Page 104 - JOURNAL OF LIBRARY SCIENCE IN CHINA 2018 Vol. 42
P. 104
WU Wenna & BAO Xiulin / The architecture and data model of the National Thesauri Warehouse 103
2.1 Data acquisition and transformation
Most Chinese thesauri are influenced by CT and share common characteristics in their structures
and description patterns. This facilitates uniform and normative description of thesauri, as well as
data storage in a consistent format. However, due to that the thesauri belong to different scientific
disciplines, designed and developed by different institutions, it is almost impossible to ensure that
their macrostructure and microstructure are always consistent. Therefore, the NTW project must
investigate and analyze the similarity and individuality of structures and description patterns of
the Chinese thesauri to resolve problems of description inconsistency of thesaurus knowledge
structure.
The major functions of the data acquisition and transformation layer include thesaurus data
acquiring, normative data description and format transformation. This layer has three specific
modules: thesaurus metadata registration, thesaurus data importing and verification, thesaurus
uniform description and format transformation.
Thesaurus metadata registration is an operation of recording metadata of thesauri. Thesaurus
metadata include thesaurus names, developers, publication dates, disciplines, copyright, etc.

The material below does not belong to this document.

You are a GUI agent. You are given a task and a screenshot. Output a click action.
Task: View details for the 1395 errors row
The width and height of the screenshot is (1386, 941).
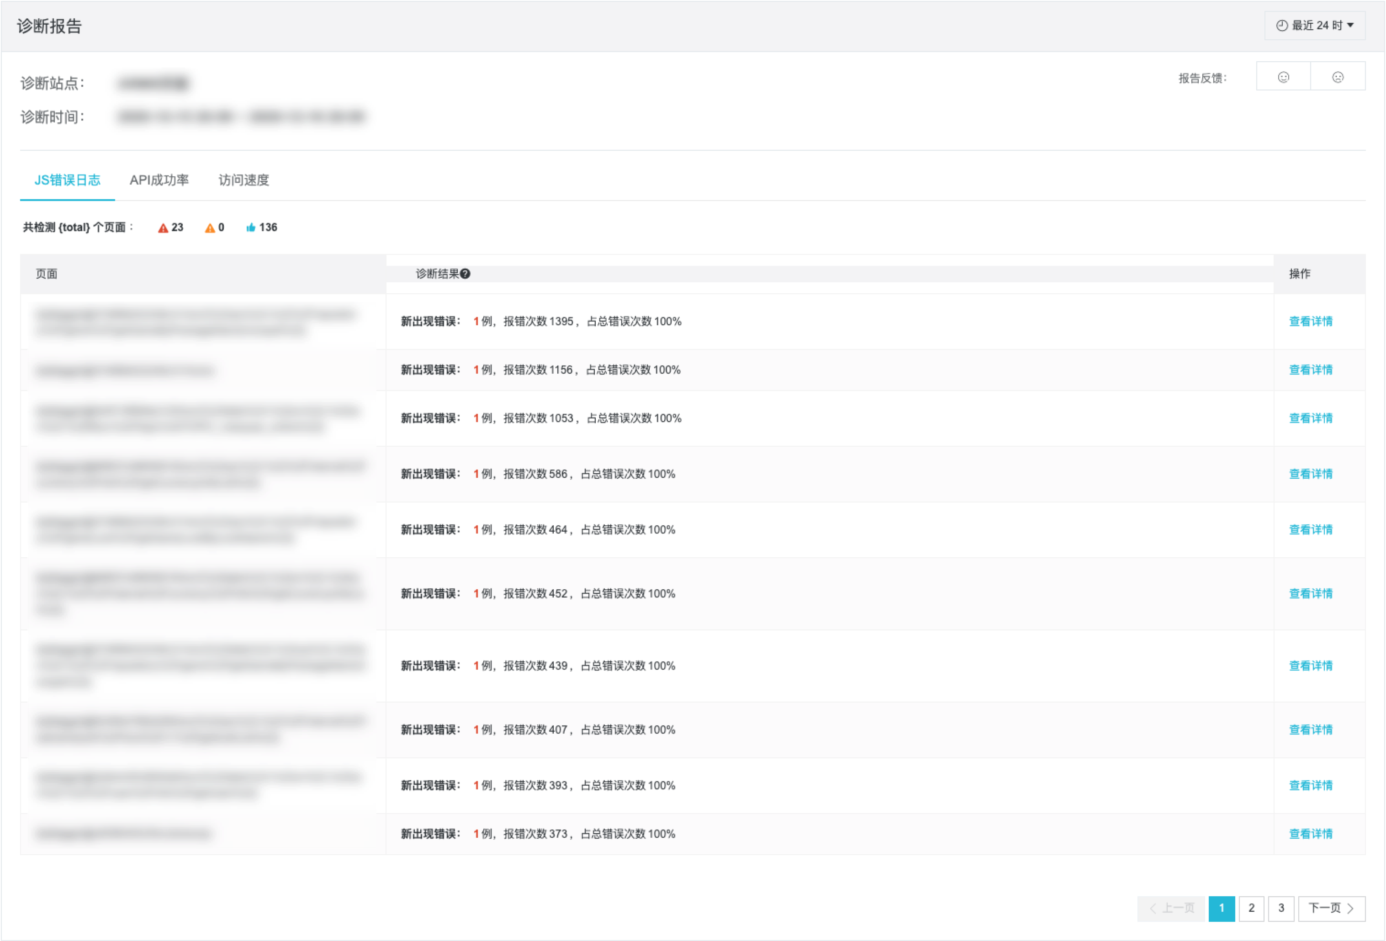click(1310, 321)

Thesaurus metadata registration assembles basic information of Chinese thesauri developed in
different stages, and helps users to discover and locate useful thesaurus resources. Thesaurus data
importing and verification are operations of importing terms and relations from the registered
thesauri to the system, as well as verifying and controlling data quality. Thesauri in print need
be digitized first. Digitized thesauri usually have different formats since they are obtained from
different sources. Therefore, the system should have functions of supporting data-importing in
different formats. Thesauri constructed in early years were confined by technical conditions at
that days and usually have some logical problems, such as conflict, redundancy and circulation
of relations (Wu & Wang, 2012). The verification module has functions of finding and resolving
logical problems automatically to ensure valid logic, and reduce the loss of term information as
low as possible. Verified thesauri data can be described according to a uniform metadata scheme
and be stored in a uniform format.
2.2 Storage and semantic integration
2.2.1 Top classification and ontology
A thesaurus usually has a category system or a classification to categorize its terms. Thesauri
usually have different classifications. To an integration system, top classification provides
a uniform navigation system for concepts from its source thesauri, which facilitates the
implementation of thesauri semantic integration. NTW semantic integration system establishes two
top classification schemes based on subjects and ontology: a top classification and a top ontology.